Мне не нравится это слышать, но было бы наивно полагать, что Наталия невосприимчива к тьме, которая является неотъемлемой частью мира, в котором мы живем. И я говорю не только о преступном мире. По всей Америке дети стреляют друг в друга из-за всякой фигни. Мы живем в уродливом мире, и мне хотелось бы укрыть Наталию от самых худших проявлений, чтобы сохранить ее свет и доброту.

– Я не хочу этого для тебя. Ты заслуживаешь лучшего.

– Я заслуживаю тебя, – шепчет она, с тоской глядя на меня своими изумительными голубыми глазищами.

– Ты заслуживаешь лучшего, чем я, и мы оба это знаем.

– Поцелуй меня, – шепчет она, переплетая наши пальцы. – Пожалуйста, Лео. Помоги мне забыть эту боль, пусть всего лишь на минуту.
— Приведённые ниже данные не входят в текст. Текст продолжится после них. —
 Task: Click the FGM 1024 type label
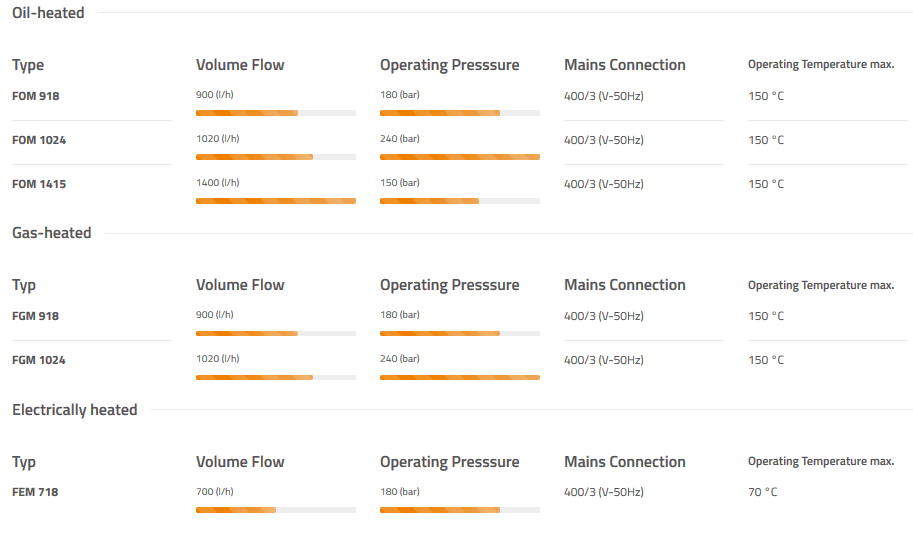pos(39,360)
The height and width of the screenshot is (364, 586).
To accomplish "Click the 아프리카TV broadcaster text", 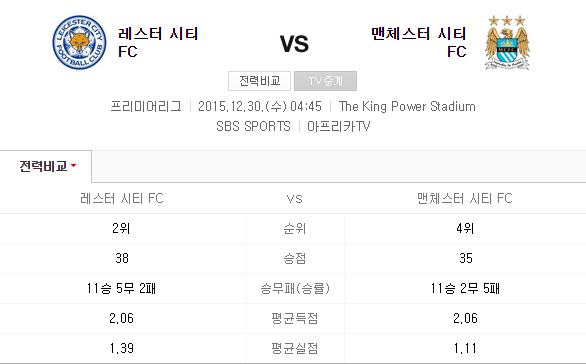I will tap(339, 126).
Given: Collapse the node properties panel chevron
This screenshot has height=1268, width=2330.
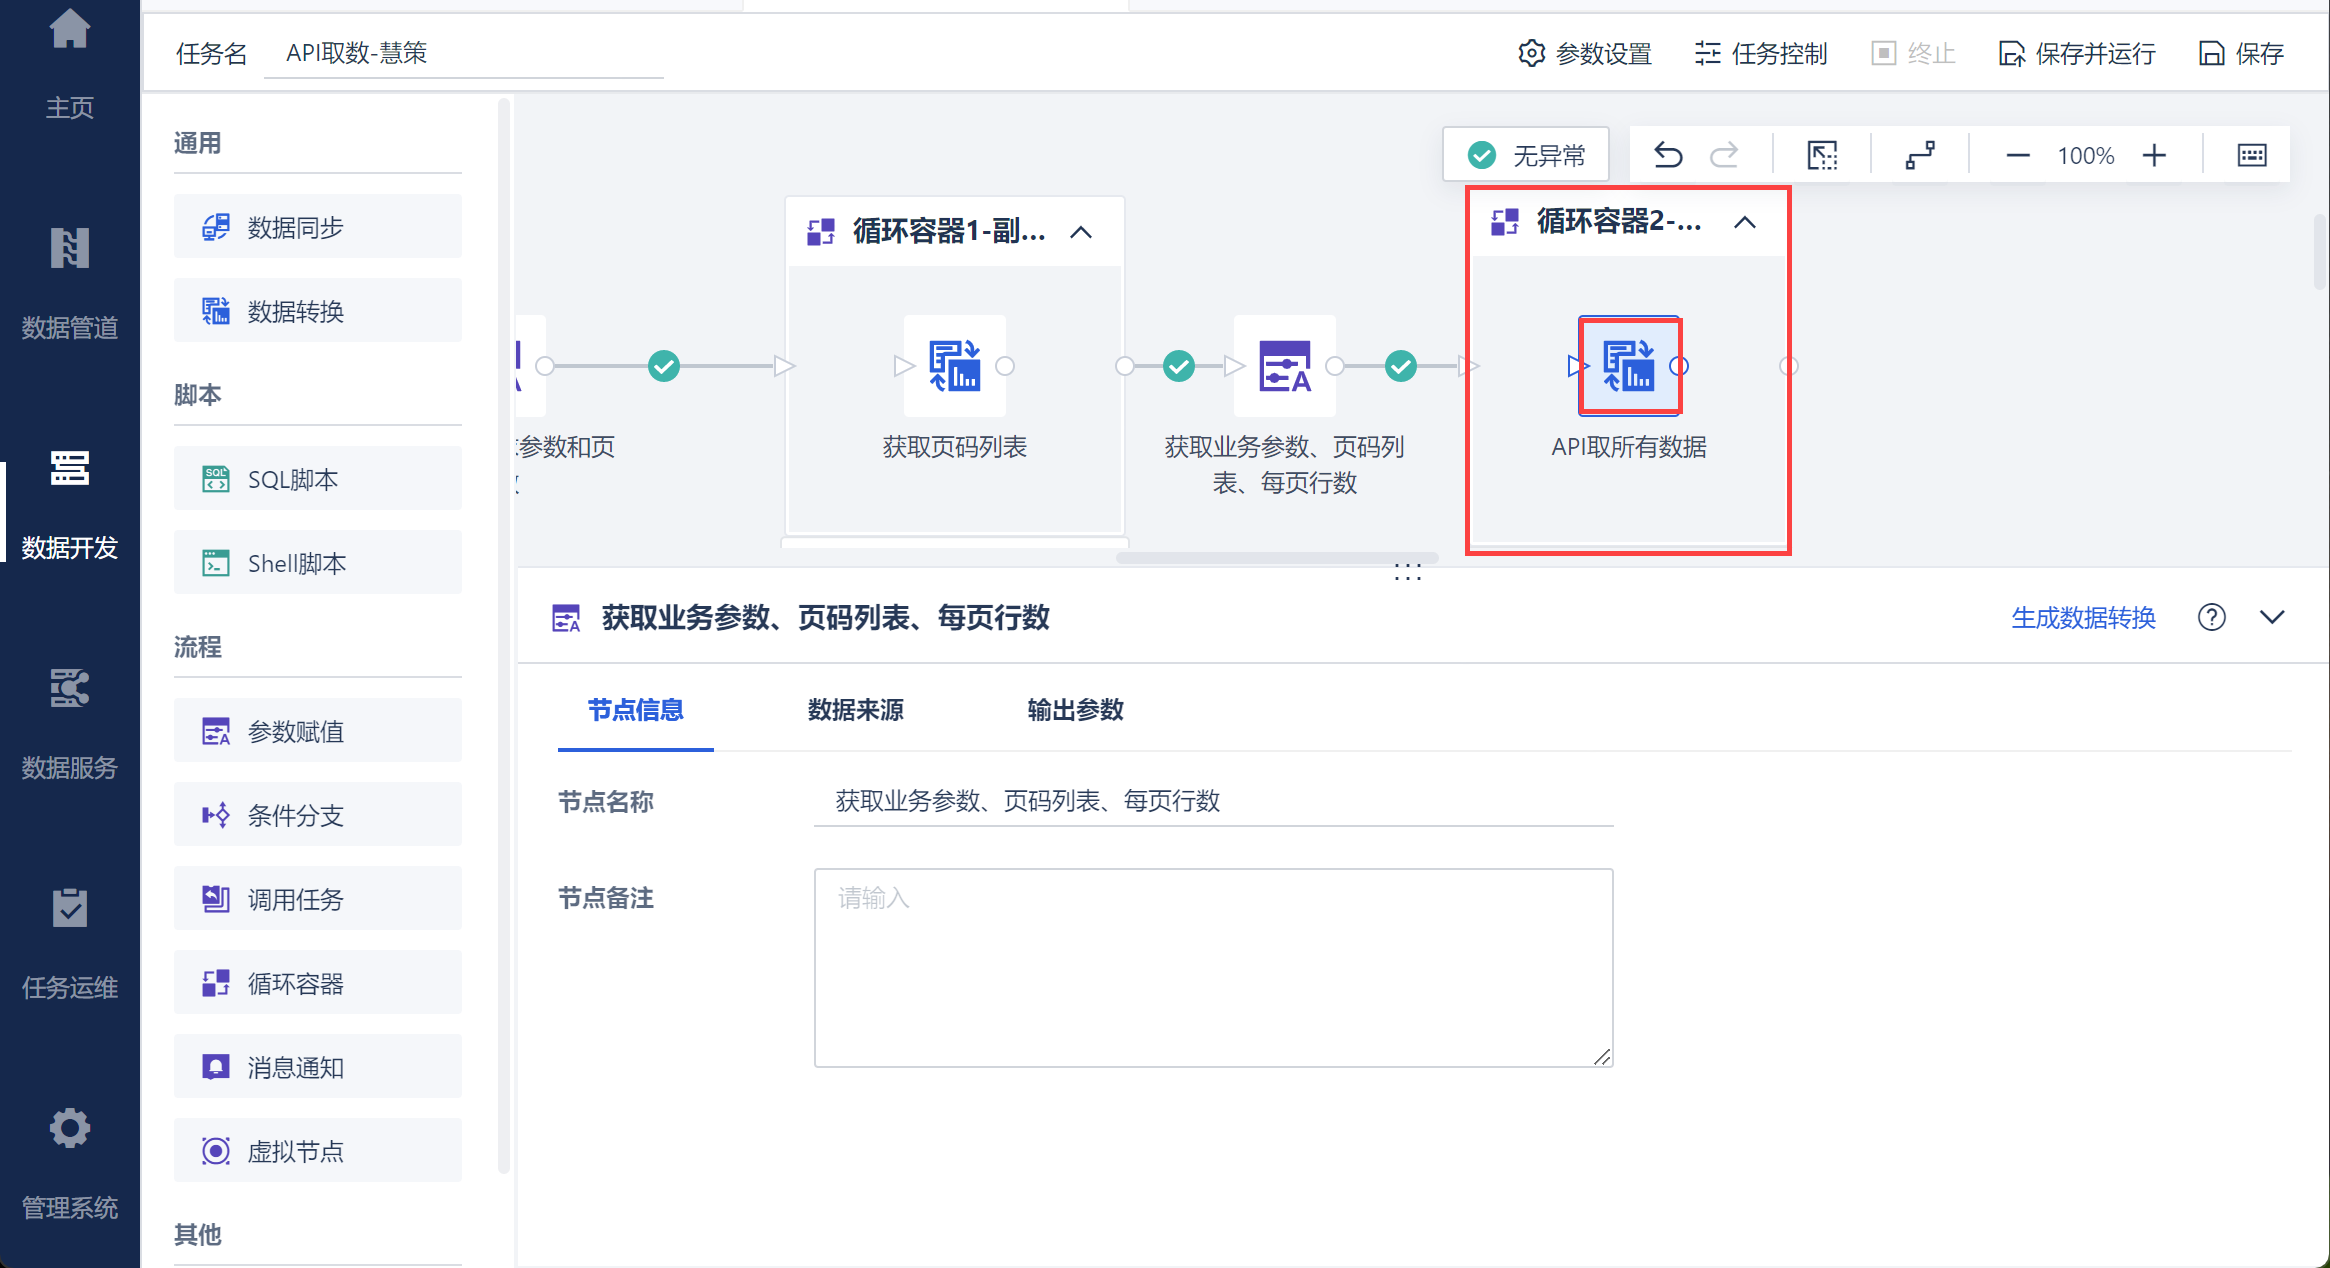Looking at the screenshot, I should pyautogui.click(x=2272, y=617).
Это эмоциональный шантаж чистой воды. Но в данный момент я не могу ни в чем ей отказать. Очень осторожно нависаю над ней, стараясь не задеть, чтобы случайно не сделать больно. Она закрывает глаза, когда мое лицо приближается, и мгновение я наслаждаюсь видом. Длинные густые ресницы полукругом лежат на оливковой коже, я веду пальцами по ее гладким высоким скулам. Пухлые губы размыкаются на выдохе, когда ее грудь вздымается в предвкушении. Я борюсь с соблазном уставиться на ее прекрасные груди под белым кружевным лифчиком, потому что никогда не воспользуюсь ею.

У Наталии есть не только внешняя красота. Она прекрасна по своей сути, как мало кто из людей. Именно доброта и свет, свойственные ее личности, всегда притягивают меня. Ее пылкий характер и чувство юмора только дополняют всю картину.

Я знаю, что за всю оставшуюся жизнь никогда и близко не найду кого-то, похожего на нее.

Потому что Нат такая одна. Одна на миллион. Богиня среди смертных женщин.

Уверен, что буду любить ее до самой смерти, потому что в глубине души верю: мы созданы друг для друга.

Только у мира другие планы.

– Лео. – Она открывает глаза. – Пожалуйста.

– Тебе не нужно умолять, dolcezza. Королевы никогда не умоляют. Всегда помни это, – говорю я, проводя большим пальцем по ее полной нижней губе.

– Я люблю тебя, – говорит она, и мое сердце ноет.

Мне хочется сказать ей, что тоже люблю, но это принесет нам только боль.

Я накрываю ее губы своими и нежно целую, занимаясь любовью с ее ртом, жалея, что не могу держать ее в объятиях и чувствовать тепло ее изгибов. Но я должен быть аккуратным с ее телом и сердцем. Ее пальцы зарываются в мои волосы, и я стону ей в рот, когда кровь устремляется к члену, который почти моментально встает. Я держусь на расстоянии, чтобы она не почувствовала этого, но если посмотрит вниз, то увидит, что делает со мной. Как легко возбуждает меня.

Некоторое время мы целуемся, и это самое потрясающее переживание – просто быть с ней вот так. Целоваться без ожиданий. Просто наслаждаться ее вкусом на моих губах и языке, зная, что помогаю ей отвлечься от боли.

Через несколько минут я неохотно отстраняюсь.

– Нам надо остановиться. Брандо вернется с минуты на минуту, и Матео может приехать в любое время.

Она надувает губы, и я целую ее в последний раз.

– Боже, я могу целовать тебя часами. Поцелуи никогда не были такими приятными.

– Это потому, что ты меня любишь, – говорит Нат, и я замечаю, что к ней возвращается уверенность в себе. – Тебе не обязательно говорить это. Я знаю, что не одинока. Вижу это в твоих глазах. Чувствую в том, как ты меня целуешь. Меня согревает твоя защита.